**Set of tasks:**
1 – In the passage on trust in enterprise AI agents, how long did WRITER's ISO/IEC 27001, 27701, and 42001 certifications take?
2 – Summarize the passage on trust in enterprise AI agents in two sentences.
3 – Continue writing the passage on trust in enterprise AI agents from its final sentence.

**Text to read:**

++++++++

WRITER (enterprise content): “Trust, not technology, is the real barrier. The enterprise is having an immune reaction to AI agents.”
Forethought (customer support): “The hardest problem is no longer language understanding. It is operational trust.”
Geordie.ai (AI governance): “There is no shared model for guardrails.”
PitchBook’s own synthesis: “Model capability is no longer the primary bottleneck. Across industries, operators point to governance, integration, and organizational readiness as the key constraints.”
This is significant. A year ago, the conversation was about model capability: which model is smartest, which has the longest context, which scores highest on benchmarks. That conversation is over. The models are good enough. The question now is: how do you trust them to act?
Governance can’t be retrofitted
The most important finding in the report comes from WRITER’s work with Vodafone. Their critical insight: “Build governance into the system from day one, not bolted on later.”
PitchBook goes further, calling governance architecture the moat that is “hardest to replicate because it can’t be retrofitted.” WRITER’s ISO/IEC 27001, 27701, and 42001 certifications took 12-18 months. Competitors stitching together platforms from multiple vendors can’t patch the security gaps between them.
This is a structural argument, not a marketing argument. If your system wasn’t designed for governance from the start, you can’t add it later without rebuilding. The architecture is the governance. Or it isn’t.

++++++++

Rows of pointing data
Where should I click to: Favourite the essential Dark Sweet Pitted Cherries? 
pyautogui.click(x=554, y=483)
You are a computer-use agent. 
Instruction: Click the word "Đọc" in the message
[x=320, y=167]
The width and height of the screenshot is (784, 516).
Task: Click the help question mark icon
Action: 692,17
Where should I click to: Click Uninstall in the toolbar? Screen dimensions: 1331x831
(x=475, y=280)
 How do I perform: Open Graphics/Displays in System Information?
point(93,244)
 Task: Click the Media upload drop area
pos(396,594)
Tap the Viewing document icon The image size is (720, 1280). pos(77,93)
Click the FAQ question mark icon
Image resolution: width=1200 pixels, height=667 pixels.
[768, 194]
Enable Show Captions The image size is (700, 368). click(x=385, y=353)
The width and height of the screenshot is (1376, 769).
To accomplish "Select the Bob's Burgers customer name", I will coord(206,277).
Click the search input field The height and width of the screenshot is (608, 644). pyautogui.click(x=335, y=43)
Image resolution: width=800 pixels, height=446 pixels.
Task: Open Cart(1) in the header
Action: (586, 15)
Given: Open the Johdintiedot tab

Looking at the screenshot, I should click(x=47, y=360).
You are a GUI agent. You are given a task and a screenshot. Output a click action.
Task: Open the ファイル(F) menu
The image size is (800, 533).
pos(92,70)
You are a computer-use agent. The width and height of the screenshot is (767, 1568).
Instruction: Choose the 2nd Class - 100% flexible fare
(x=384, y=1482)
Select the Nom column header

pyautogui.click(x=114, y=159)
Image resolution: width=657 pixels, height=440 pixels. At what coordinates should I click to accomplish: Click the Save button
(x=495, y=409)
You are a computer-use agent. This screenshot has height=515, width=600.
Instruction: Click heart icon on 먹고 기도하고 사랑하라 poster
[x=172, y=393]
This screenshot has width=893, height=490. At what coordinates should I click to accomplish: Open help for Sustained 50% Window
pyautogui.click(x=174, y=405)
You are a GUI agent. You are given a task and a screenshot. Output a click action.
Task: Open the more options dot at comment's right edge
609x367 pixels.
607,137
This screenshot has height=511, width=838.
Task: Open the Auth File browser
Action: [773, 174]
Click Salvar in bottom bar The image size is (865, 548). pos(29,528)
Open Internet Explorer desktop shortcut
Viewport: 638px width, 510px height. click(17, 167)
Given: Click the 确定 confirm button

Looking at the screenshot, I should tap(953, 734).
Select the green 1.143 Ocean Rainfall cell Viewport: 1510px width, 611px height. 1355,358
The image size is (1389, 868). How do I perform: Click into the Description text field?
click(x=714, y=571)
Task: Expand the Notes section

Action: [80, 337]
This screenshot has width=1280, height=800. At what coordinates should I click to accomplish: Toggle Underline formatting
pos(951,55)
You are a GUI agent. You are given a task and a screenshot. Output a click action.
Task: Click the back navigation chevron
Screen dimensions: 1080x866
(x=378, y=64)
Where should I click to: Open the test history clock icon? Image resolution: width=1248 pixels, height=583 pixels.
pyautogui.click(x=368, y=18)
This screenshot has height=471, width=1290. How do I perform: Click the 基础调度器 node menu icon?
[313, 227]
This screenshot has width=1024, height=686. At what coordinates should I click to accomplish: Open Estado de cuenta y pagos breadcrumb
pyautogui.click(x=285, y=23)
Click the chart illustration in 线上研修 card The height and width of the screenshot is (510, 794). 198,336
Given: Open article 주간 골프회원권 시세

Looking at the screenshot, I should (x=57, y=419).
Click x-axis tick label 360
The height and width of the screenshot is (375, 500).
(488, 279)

++++++++

**Answers per task:**
1 – They took 12-18 months.

2 – Companies cited in a PitchBook report say the main barrier to AI agents is no longer model capability but trust, governance, integration, and organizational readiness. The report's central lesson, drawn from WRITER's work with Vodafone, is that governance must be built into a system from the start, because it cannot be retrofitted later without rebuilding.

3 –
Jazz (data security) makes the same point from the other direction. Legacy DLP vendors built complex rule-based frameworks over decades. Their business model depends on the switching costs those frameworks create. Now they’re bolting AI on top as premium pricing tiers. The result: roughly one order of magnitude of noise reduction. Jazz, built from first principles, claims four to five. “The incumbents aren’t incapable of building this. They’re unwilling to risk what they’d have to give up to do it.”
The innovator’s dilemma, in real time, across every vertical.
What enterprises actually need
Across all 13 interviews, respondents independently converge on the same set of trust requirements:
- Explainability of decision paths. Not “the model said so.” A traceable chain from input to decision to action, with the reasoning visible at every step.
- Audit trails. Append-only records that can’t be tampered with. Every decision recorded, every action logged.
- Confidence thresholds. Not binary trust (on/off) but graduated autonomy. Let the system observe first, then recommend, then act with guardrails, then operate independently.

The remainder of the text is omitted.